# Forum Other Languages All other languages Chinese  Learning material: Mandarin and Cantonese

## brett

Ni hao, ren3. Pile in the names of your Chinese learning utensils here, if you think they warrant a mention, giving reasons to their credits and discredits, qing3. Xie xie. Jiao4 wo3 Brett (if you need to call me at all). 
I'm impressed with "Colloquial Chinese: complete course for beginners" by Kan Qian. Publisher: Routledge.(Mandarin).
 I've only begun, so I can't account for its ability to cappture subtleties. But it is very nicely organized. You get an introduction to the pinyin pronunciation. Only the exercises toward the end of the book introduce characters. It contains two cassettes AND two cd's (the newer edition does), same content though. So, I enjoy that versatility. The exercises are easy to follow, and a vocabulary list is run through on the recording first before you here the conversations. Its price is reasonably good for what it is (in Australia, at least). They don't speak to quickly in the early exercises, either. The speakers speak clearly, and of course have both male and female speakers.  
Oxford Starter Chinese Dictionary:
 Most definitely better for a beginner than a straight forward Chinese Pinyin/English dictionary. It give context to the words via sentences. Colour font breaks things up, easier on the eye. It has a section on how to write characters (ie. which stroke to do first. And, how many strokes a character has. Because it effects how to find them in dictionaries if you don't know the word's pinyin. Though, I've still not learnt how to do it). It addresses grammar and measure words well. So, it's vastly better than a regular dictionary if you're learning on your own and don't have a teacher to tell you what the heck you're supposed to be doing.

* * * *

**Goal of the exercise:** Transcribe the passage of the forum post on Chinese learning material from "Ni hao, ren3." up to and including "me at all).".

**Material shown:**
* * * *

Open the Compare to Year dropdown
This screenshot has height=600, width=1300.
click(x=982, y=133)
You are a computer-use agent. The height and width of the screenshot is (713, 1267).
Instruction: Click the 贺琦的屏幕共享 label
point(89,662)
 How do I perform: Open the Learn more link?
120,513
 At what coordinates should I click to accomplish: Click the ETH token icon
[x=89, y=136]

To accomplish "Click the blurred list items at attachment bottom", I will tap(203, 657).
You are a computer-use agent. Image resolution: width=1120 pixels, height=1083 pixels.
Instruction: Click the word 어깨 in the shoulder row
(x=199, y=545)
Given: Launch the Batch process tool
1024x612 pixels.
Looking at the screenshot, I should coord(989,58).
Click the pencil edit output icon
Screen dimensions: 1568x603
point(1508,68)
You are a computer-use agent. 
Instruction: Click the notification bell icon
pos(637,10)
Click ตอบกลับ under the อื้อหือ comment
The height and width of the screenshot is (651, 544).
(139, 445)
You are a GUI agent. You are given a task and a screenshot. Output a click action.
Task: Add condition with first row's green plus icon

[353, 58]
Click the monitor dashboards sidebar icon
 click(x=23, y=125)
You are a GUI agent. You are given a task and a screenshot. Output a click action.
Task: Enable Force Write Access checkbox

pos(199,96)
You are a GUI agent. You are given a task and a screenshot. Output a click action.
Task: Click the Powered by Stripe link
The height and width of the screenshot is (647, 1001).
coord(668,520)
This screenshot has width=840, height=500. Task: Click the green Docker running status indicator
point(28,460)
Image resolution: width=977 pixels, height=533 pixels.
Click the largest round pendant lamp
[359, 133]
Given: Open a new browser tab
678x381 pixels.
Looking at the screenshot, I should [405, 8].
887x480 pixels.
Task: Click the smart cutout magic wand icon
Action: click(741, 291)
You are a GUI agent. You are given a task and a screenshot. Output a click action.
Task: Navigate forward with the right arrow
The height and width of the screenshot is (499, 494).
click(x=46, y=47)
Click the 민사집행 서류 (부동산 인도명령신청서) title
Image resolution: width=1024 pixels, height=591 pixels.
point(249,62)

* * * *

**Task result:**
Ni hao, ren3. Pile in the names of your Chinese learning utensils here, if you think they warrant a mention, giving reasons to their credits and discredits, qing3. Xie xie. Jiao4 wo3 Brett (if you need to call me at all).